[Supplied information Boundary: Start]

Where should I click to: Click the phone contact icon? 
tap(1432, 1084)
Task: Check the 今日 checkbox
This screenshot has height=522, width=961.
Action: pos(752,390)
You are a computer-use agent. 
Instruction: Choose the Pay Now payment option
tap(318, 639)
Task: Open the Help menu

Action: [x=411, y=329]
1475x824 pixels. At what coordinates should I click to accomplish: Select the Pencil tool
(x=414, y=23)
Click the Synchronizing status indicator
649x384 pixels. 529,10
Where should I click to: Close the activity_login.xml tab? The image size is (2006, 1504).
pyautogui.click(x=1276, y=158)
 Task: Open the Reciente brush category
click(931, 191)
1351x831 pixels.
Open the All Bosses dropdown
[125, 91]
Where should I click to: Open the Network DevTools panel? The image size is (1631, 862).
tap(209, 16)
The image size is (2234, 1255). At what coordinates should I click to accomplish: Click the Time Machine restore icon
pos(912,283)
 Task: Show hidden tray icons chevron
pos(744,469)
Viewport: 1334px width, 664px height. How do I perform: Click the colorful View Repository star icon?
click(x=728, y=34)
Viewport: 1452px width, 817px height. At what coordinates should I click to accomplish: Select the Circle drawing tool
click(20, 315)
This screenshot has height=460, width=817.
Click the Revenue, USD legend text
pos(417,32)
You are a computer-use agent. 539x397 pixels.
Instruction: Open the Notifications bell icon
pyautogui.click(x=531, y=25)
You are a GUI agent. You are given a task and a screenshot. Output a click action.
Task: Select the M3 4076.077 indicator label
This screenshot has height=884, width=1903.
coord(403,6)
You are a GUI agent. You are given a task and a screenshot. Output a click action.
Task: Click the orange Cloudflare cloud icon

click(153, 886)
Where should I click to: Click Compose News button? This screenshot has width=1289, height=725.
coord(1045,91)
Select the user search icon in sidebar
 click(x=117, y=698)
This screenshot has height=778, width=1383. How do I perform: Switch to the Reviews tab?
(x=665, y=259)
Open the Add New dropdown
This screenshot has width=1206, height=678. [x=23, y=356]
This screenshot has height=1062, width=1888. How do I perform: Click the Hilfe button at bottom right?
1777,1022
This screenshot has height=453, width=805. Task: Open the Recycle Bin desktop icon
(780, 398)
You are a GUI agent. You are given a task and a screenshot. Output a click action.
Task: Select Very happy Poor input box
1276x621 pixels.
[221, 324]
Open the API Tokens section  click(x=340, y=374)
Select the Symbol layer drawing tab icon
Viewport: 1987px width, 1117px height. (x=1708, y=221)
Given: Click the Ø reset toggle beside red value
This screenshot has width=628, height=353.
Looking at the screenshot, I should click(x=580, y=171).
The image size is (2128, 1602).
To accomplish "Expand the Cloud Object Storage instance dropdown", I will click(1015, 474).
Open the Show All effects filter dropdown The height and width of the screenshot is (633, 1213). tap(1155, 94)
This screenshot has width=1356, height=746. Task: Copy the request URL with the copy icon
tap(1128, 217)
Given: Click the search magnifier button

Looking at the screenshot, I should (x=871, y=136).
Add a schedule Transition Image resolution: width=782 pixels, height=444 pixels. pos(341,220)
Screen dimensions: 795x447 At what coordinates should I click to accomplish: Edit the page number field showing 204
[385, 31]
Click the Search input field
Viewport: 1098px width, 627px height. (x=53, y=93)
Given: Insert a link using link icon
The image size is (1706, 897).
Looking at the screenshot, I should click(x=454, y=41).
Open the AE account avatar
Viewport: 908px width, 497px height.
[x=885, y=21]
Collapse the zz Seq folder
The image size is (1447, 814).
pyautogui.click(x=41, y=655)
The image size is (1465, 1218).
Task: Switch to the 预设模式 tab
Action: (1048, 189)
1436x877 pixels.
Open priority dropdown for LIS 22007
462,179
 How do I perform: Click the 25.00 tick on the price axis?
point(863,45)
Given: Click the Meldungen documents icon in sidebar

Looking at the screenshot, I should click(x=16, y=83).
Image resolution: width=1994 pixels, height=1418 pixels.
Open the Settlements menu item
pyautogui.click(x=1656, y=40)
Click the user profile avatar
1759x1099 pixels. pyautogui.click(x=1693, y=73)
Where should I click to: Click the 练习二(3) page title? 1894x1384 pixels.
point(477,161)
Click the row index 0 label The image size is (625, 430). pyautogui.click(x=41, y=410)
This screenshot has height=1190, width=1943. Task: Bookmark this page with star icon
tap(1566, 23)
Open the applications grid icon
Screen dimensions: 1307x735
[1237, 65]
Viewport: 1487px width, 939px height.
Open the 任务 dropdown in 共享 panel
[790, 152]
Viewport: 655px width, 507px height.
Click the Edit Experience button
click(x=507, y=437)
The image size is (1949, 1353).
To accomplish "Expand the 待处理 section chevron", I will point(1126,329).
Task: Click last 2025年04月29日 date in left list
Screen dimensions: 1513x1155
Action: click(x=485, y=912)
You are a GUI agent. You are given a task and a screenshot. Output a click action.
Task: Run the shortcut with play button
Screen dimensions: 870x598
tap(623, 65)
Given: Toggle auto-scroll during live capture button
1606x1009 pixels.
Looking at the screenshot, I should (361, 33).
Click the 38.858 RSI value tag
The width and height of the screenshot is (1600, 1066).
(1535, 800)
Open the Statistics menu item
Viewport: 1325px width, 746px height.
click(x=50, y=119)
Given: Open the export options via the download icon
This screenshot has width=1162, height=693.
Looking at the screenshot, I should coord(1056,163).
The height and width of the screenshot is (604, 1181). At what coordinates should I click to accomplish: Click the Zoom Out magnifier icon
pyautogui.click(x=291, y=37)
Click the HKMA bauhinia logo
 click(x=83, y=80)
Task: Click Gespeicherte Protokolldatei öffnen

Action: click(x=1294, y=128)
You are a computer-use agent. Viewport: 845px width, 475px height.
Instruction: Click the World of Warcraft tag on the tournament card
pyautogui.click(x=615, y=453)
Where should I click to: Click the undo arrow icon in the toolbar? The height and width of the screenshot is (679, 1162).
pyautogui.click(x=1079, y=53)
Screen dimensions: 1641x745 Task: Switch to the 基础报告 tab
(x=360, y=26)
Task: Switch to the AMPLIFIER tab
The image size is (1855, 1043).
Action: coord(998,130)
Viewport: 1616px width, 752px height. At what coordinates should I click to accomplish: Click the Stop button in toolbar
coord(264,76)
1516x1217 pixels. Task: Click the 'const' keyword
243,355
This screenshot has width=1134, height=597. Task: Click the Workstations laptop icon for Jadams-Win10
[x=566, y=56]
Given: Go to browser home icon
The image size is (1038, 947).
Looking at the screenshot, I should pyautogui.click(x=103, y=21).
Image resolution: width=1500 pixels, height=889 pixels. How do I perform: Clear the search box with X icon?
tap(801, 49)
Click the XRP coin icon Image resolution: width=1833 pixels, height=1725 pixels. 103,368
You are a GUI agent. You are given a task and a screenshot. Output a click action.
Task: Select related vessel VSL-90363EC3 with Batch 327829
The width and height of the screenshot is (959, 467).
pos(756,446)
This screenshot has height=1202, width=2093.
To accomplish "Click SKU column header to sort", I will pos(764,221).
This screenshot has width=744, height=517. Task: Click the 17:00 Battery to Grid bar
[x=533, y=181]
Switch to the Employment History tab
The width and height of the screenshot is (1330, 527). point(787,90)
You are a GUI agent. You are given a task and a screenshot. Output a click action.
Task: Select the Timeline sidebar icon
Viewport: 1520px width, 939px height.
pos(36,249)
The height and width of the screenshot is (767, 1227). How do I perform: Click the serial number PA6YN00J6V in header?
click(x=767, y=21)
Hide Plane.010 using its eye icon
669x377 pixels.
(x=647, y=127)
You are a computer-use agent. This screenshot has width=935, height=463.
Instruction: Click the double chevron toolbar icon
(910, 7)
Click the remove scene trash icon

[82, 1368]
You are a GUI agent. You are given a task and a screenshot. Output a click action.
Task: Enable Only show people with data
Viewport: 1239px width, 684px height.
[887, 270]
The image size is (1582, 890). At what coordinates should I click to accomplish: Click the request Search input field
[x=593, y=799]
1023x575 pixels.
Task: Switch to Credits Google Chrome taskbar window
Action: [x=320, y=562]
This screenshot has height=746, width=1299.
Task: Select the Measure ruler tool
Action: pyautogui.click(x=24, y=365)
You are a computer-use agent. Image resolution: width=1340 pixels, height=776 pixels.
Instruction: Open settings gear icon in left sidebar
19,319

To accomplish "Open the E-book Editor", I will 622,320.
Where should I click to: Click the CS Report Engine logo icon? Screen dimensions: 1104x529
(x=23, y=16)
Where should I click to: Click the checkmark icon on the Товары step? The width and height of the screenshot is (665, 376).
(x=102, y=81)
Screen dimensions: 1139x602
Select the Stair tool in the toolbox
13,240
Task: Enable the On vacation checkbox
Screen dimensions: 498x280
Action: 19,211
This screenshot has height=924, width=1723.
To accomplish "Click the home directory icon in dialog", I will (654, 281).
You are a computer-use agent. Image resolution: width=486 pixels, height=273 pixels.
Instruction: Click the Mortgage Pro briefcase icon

[Supplied information Boundary: End]

What is expected =>
All lines above from the line with "Open the API" through the line with "Open the Show", both included, are to be set down exactly, with nothing else.

Answer =>
Open the API Tokens section  click(x=340, y=374)
Select the Symbol layer drawing tab icon
Viewport: 1987px width, 1117px height. (x=1708, y=221)
Given: Click the Ø reset toggle beside red value
This screenshot has width=628, height=353.
Looking at the screenshot, I should click(x=580, y=171).
The image size is (2128, 1602).
To accomplish "Expand the Cloud Object Storage instance dropdown", I will click(1015, 474).
Open the Show All effects filter dropdown The height and width of the screenshot is (633, 1213). tap(1155, 94)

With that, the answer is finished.